Reagan Blackburn Dunn (born 1971) is an American politician and former federal prosecutor who serves on the nonpartisan King County Council, representing District 9 in Southeast King County, Washington. District 9 includes the cities of Bellevue, Newcastle, Renton, Maple Valley, Covington, Black Diamond, and Enumclaw, as well as sprawling unincorporated areas.

Prior to his service on the King County Council, Dunn was a federal prosecutor and appointee in the US Department of Justice. As senior counsel to the Director for the Executive Executive Office for United States Attorneys, he helped create Project Safe Neighborhoods, a national initiative against gun violence.

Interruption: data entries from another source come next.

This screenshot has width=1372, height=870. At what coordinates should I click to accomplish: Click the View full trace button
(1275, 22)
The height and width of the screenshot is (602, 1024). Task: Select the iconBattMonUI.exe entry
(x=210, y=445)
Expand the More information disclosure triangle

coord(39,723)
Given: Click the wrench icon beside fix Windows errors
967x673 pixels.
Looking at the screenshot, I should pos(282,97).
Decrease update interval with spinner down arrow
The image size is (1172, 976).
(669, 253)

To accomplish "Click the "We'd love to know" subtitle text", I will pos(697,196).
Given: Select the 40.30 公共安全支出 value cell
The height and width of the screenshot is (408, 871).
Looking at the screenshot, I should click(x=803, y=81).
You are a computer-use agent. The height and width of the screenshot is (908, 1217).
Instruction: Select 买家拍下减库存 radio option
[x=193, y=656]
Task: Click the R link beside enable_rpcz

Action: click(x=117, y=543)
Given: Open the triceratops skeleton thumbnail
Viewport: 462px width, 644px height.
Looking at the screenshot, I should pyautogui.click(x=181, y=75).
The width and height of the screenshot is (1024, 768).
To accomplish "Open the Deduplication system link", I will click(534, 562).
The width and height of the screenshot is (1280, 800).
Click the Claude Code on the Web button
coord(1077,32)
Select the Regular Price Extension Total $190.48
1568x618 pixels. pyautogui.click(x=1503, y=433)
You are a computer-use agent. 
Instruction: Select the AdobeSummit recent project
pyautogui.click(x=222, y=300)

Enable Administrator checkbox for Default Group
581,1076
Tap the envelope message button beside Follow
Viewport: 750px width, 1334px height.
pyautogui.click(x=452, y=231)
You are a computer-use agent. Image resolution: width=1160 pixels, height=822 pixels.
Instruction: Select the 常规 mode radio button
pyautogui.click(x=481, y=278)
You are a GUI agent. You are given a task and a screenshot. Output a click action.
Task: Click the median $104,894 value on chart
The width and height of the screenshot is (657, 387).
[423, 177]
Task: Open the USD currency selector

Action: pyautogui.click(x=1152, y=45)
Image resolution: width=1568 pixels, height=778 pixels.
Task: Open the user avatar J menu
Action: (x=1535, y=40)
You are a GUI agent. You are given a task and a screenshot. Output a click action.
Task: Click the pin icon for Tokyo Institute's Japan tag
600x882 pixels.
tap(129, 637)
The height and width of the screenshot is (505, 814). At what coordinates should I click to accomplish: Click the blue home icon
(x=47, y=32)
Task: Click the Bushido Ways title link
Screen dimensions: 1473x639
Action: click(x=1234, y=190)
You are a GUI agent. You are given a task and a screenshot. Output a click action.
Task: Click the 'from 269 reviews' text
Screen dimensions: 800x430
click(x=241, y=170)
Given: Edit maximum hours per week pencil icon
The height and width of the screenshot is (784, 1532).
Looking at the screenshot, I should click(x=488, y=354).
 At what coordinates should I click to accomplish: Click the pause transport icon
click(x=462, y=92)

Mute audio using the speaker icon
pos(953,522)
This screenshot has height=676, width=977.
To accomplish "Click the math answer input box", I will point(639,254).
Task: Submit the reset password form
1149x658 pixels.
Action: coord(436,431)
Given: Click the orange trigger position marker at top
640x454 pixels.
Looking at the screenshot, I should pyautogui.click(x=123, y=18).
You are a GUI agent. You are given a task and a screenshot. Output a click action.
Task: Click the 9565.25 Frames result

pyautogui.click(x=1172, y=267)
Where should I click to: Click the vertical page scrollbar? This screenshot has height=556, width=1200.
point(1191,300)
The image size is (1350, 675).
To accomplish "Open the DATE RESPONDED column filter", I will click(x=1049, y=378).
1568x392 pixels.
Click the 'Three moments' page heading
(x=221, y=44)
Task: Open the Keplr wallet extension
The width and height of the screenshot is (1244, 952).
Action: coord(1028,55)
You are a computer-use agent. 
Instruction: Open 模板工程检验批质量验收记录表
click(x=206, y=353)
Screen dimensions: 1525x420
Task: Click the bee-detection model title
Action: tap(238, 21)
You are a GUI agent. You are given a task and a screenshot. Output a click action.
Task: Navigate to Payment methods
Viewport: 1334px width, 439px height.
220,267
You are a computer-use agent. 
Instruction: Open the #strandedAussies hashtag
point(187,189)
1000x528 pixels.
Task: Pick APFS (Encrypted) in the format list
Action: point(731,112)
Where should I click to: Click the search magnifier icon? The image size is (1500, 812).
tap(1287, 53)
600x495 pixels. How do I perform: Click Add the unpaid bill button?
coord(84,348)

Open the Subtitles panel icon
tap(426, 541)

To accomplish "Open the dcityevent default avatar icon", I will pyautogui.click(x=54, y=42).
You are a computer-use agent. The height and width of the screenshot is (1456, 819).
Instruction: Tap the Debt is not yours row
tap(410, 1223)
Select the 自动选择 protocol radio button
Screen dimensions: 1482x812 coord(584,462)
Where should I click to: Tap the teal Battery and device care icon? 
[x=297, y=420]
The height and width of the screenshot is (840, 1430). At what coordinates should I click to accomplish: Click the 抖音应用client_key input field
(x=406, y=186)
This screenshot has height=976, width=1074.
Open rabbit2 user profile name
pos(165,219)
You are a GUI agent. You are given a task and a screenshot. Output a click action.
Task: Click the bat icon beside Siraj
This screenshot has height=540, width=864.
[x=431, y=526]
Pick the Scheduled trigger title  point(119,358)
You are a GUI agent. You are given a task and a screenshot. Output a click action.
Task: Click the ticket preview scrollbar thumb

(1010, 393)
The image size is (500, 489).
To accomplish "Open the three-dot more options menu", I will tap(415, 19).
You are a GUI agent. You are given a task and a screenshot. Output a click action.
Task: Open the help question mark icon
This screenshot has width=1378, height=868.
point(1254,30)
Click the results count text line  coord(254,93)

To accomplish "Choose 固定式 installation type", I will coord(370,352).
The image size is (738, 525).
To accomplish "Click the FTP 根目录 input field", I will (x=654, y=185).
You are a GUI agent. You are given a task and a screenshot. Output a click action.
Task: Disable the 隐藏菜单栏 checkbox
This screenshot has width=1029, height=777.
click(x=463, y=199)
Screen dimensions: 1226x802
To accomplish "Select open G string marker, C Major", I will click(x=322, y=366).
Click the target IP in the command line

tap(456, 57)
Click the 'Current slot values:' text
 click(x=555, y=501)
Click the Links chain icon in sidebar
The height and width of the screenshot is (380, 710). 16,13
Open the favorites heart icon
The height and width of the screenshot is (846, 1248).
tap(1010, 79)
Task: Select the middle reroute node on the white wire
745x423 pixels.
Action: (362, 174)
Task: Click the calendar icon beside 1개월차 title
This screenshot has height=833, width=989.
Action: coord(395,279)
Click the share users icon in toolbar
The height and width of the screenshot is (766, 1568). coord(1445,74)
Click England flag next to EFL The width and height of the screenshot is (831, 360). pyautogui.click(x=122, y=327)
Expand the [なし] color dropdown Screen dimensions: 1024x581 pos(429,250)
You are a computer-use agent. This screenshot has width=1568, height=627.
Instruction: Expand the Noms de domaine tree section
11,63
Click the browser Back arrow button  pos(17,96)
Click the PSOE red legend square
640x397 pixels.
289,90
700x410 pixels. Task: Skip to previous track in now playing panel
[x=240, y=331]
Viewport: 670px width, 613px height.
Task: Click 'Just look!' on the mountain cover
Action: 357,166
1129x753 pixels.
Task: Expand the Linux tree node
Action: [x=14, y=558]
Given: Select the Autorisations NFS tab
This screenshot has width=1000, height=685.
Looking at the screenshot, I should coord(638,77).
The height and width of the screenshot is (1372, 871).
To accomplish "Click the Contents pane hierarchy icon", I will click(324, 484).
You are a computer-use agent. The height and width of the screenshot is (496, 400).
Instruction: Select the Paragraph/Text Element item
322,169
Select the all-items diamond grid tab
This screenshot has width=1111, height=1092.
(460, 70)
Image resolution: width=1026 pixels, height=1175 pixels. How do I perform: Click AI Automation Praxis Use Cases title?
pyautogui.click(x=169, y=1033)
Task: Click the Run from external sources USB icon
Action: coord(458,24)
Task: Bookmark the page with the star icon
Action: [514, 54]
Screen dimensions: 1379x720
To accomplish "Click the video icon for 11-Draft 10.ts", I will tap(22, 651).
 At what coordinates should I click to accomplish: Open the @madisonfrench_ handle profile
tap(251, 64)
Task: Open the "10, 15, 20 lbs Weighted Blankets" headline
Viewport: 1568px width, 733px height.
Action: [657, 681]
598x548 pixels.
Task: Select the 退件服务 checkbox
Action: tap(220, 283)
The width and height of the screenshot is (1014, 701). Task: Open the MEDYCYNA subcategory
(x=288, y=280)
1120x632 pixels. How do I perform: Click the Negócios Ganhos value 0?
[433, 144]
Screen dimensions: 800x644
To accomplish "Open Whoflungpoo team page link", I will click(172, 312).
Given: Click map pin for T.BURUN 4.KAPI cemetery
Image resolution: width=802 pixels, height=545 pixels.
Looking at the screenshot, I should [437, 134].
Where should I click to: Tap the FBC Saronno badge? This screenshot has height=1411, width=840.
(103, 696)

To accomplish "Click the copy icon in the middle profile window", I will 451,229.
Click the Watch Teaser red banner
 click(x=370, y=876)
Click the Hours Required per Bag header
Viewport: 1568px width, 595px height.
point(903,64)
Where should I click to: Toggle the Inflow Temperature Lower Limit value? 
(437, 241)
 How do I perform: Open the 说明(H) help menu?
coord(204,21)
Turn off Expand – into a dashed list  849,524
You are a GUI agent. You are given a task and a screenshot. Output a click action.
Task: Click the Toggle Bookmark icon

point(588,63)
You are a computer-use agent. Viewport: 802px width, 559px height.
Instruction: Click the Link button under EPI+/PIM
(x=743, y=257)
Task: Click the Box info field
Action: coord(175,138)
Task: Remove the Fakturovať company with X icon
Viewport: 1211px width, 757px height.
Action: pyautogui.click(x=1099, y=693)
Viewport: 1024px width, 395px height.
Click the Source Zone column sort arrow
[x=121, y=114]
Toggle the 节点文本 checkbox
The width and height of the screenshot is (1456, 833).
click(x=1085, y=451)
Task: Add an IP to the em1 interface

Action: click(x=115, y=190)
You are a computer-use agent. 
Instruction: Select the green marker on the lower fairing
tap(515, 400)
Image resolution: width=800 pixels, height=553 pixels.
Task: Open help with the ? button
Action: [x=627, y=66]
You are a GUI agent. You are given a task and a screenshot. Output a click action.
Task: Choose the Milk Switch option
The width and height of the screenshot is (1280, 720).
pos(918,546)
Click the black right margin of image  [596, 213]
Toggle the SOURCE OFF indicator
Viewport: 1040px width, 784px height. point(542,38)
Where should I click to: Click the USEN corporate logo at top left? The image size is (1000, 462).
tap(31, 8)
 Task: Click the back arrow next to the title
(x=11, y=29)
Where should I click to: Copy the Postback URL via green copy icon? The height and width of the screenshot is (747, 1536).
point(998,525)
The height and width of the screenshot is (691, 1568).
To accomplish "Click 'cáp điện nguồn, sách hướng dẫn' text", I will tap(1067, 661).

== Early life and education ==
Dunn is a son of former Congresswoman Jennifer Dunn. He was named after former President Ronald Reagan and grew up in Bellevue, Washington. Dunn earned a Bachelor of Arts degree from Arizona State University. In 1998, he earned his Juris Doctor from University of Washington School of Law.

== Career ==
After graduating from law school, Dunn joined the law firm of Inslee, Doezie & Ryder, P.S. in Bellevue.

In 2001, Dunn was appointed by President George W. Bush to serve in the United States Department of Justice (DOJ) as senior counsel to the director for the Executive Executive Office for United States Attorneys. In this capacity, he was the first national coordinator of Project Safe Neighborhoods, which he helped to author.

He later served as counsel to the assistant attorney general for the Office of Justice Programs and attorney advisor for the Department of Justice's Office of Public Affairs.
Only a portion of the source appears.